§ DATA:
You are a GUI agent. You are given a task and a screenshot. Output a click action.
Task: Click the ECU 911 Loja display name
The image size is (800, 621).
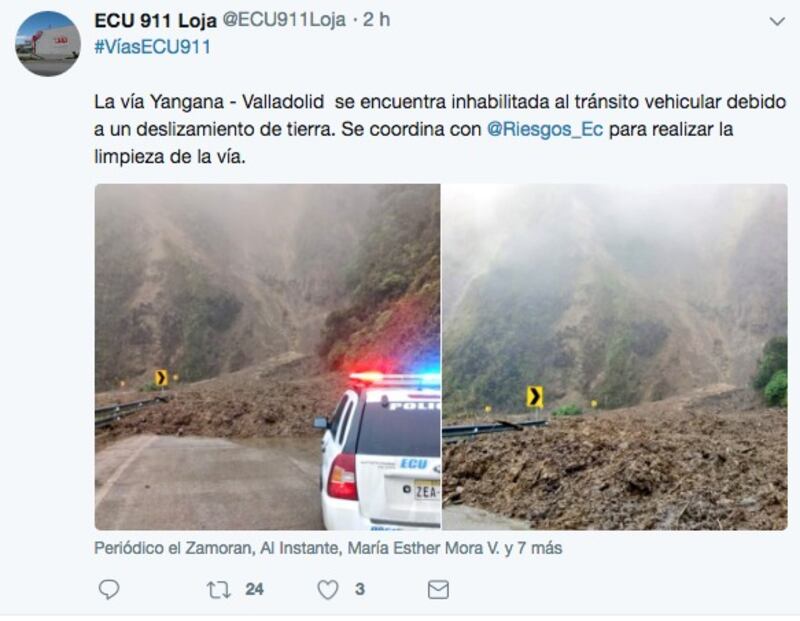click(156, 20)
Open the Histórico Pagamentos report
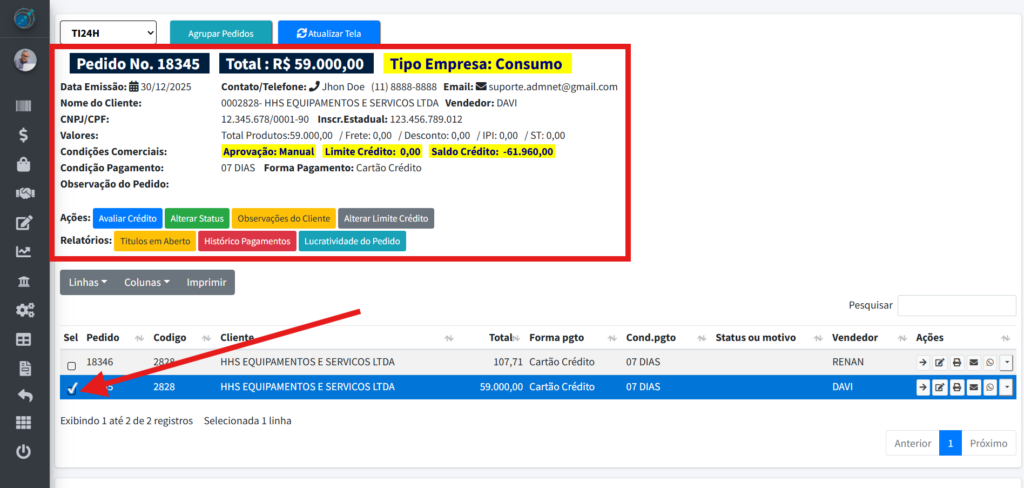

§ ACTION ITEM: Leave out every picture and write out exactly the lines running from the line containing "Task: Click the ECU 911 Loja display name" to the end of the listing above.

§ EXPECTED OUTPUT:
Task: Click the ECU 911 Loja display name
The image size is (800, 621).
click(156, 20)
Open the Histórico Pagamentos report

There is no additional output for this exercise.